Recon's Google Glass lookalikes open for preorders at $500
The Vancouver company is starting to take preorders for its Jet glasses. They're aimed at athletes, who can track their performance by way of a wirelessly connected heads-up display.
Recon Instruments, whichwith a heads-up display at Google I/O last month, is starting to take preorders for the gadgets.
Consumers can place orders now for the Recon Jet for $500 at jet.reconinstruments.com. And though the glasses debuted at Google I/O, they have nothing to do with Google Glass, despite some striking similarities.
The Vancouver, B.C., company said the limited "Pilot Edition" model will begin shipping in December and continue into 2014 on a first come, first served basis. That ship date will be "several months prior to full production" of the Recon Jet glasses, at which point the price will jump to $600.
The Pilot Edition glasses will ship with applications designed for cyclists and triathletes. And because the glasses can connect to other devices, using both Bluetooth and ANT+ technology, athletes will be able to keep track of a variety of performance data including heart rate, speed, distance traveled, and power output on the display at the bottom of the right lens.

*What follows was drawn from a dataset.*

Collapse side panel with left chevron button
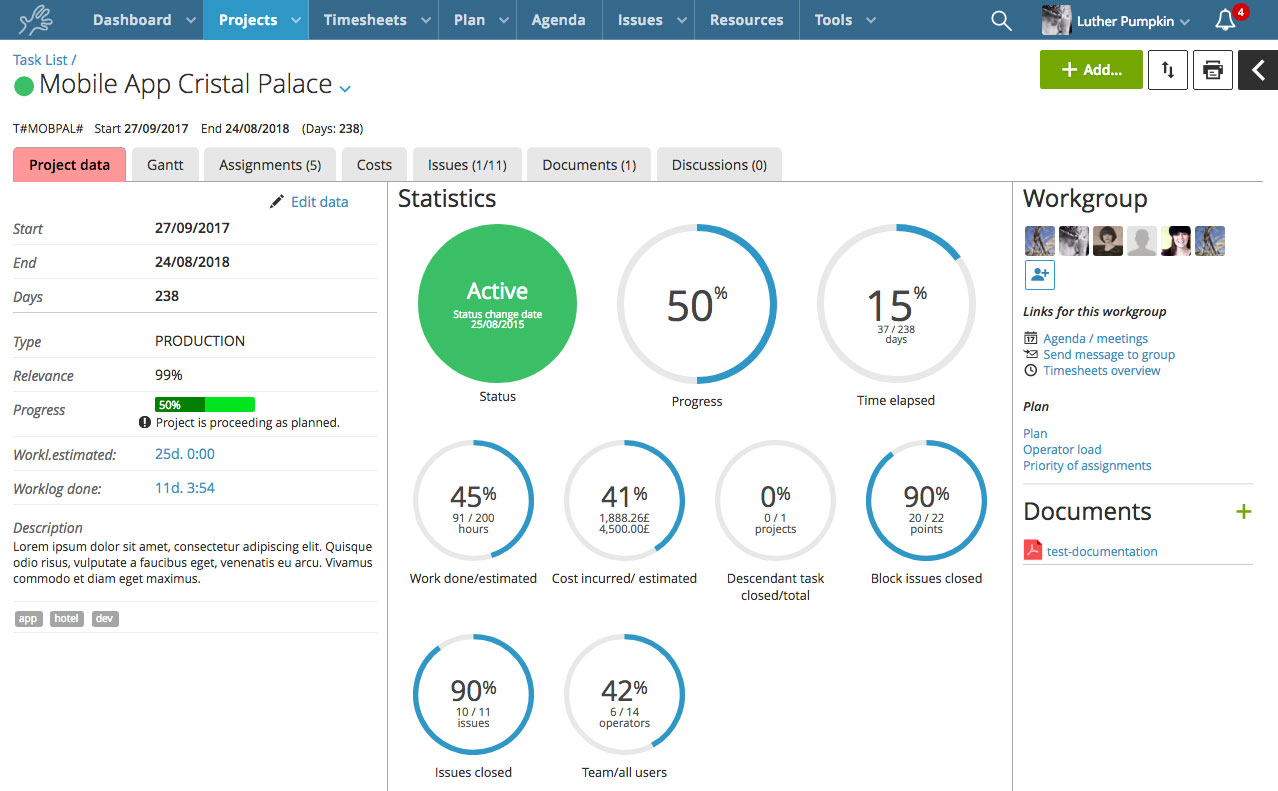 pos(1258,70)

Recon says the Jets will even display caller ID on incoming calls, as well as text messages, so athletes can decide with a glance whether they want to stop to take a call or respond to a message.
Recon unveiled the Jets at Google I/O because the glasses use some components from the Web giant's Android mobile operating system.
"To say the response exceeded our expectations would be a massive understatement," Recon CEO Dan Eisenhardt said in a statement.
The company said it plans to launch a software development kit, before the first Jets ship, in order to give developers time to create applications for the glasses.
To build hype for the glasses, Recon enlisted 17-time Tour de France rider George Hincapie (who also has admitted to using performance-enhancing drugs) to tout the Jets.
"It is amazing how the display is only visible when you want it to be and is completely invisible when you don't," Hincapie said in a statement. "It will make a tremendous difference for cyclists not to have to look down at their bike computer or smartphone for data, taking their focus away from their activity."